Sequoya Hayes on art, wellness, and Black speculative worlds
April 01, 2022
By Francesca Du Brock, Chief Curator
Sequoya Hayes grew up in Chicago. Her parents, from Mobile and Selma, Alabama, were active in the civil rights movement and nurtured a sense of community advocacy, care, and social justice from a young age. The stories her parents and grandmother related about what it was like being Black in the Deep South form “the crux and the foundation” of Hayes’ work. Both as an artist and as a social worker, she focuses on the health and wellness of individuals and communities and mending wounds associated with capitalism, patriarchy, misogyny, misogynoir, anti-blackness, and homophobia.
Hayes, Chapter Director of the Younger Women's Taskforce Chicago, attends a 2016 #BringBackOurGirls march in Chicago, with her mother, Emma James-Moore
Hayes enjoyed making art from a young age, creating drawings, collages, and assemblages from found objects.

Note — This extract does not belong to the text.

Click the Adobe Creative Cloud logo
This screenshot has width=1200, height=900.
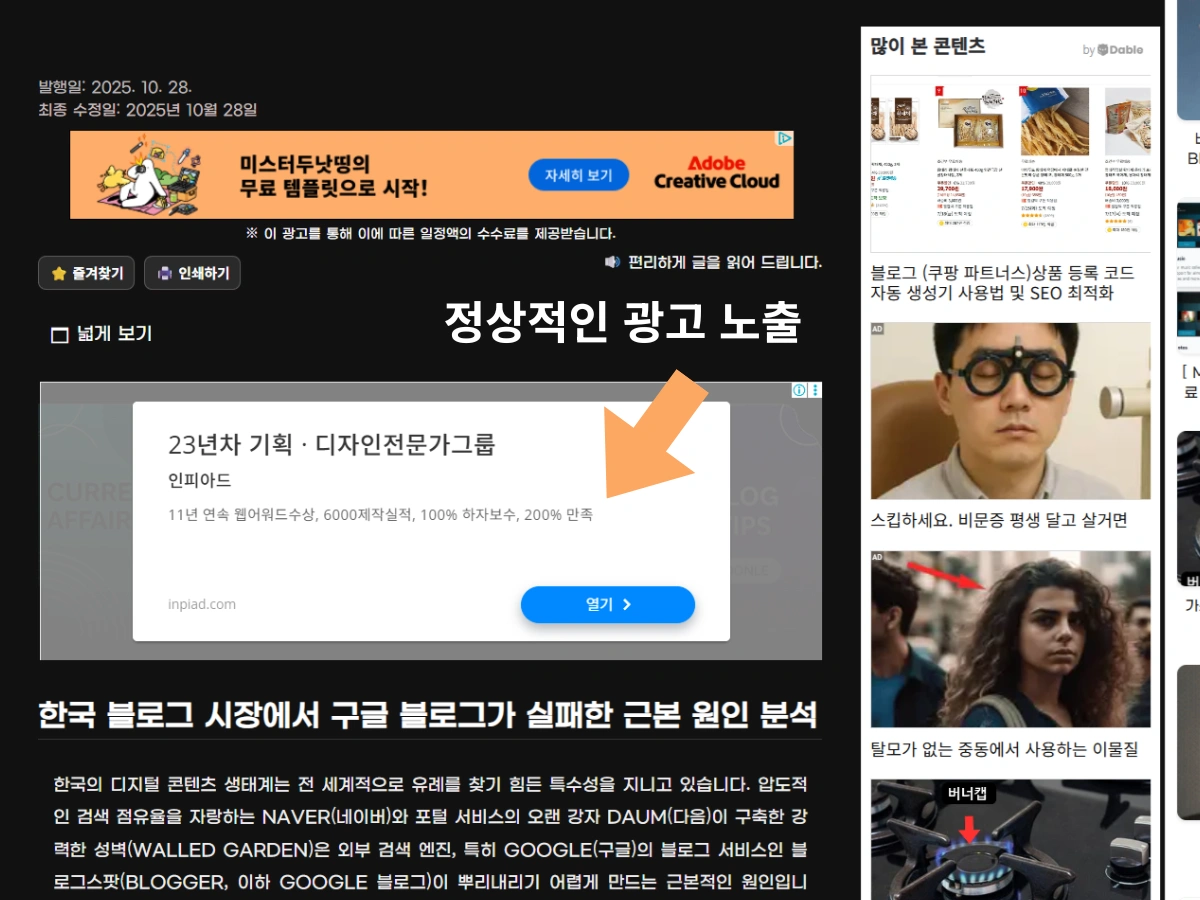pos(716,173)
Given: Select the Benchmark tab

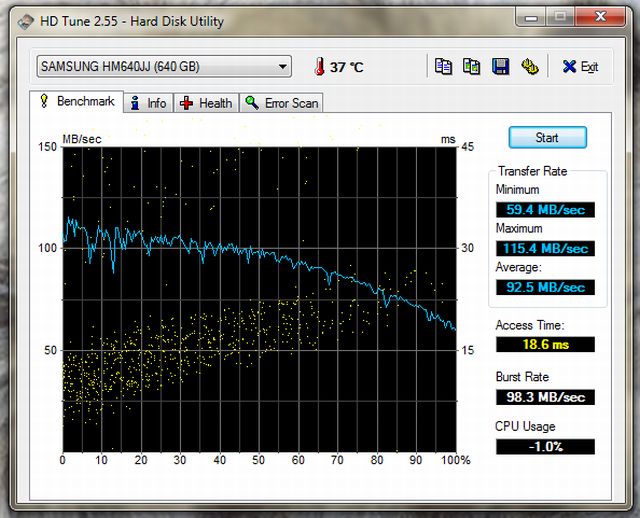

In high school, Hayes was selected by her art teacher to attend a special program where she worked with artists-in-residence at the Museum of Contemporary Art Chicago to deliver art programs for children. After graduating, she followed her love of art to the Savannah College of Art and Design. Forced to drop out after her freshman year due to a lack of access to resources and support, she sought to stay connected to art and creativity in her subsequent career path as a social worker.
While in graduate school for social work, Hayes traveled to Cape Town, South Africa, where she volunteered at a shelter for survivors of domestic violence. There, she developed a creative expression class for mothers and children, using collage as a way of processing and talking about difficult experiences. Later, Hayes joined Black Lives Matter Communal Healing, a group of Black therapists and social workers who partnered with the School of the Art Institute of Chicago to facilitate bi-weekly sessions pairing artists and mental health professionals to explore topics of mental/emotional health and wellness.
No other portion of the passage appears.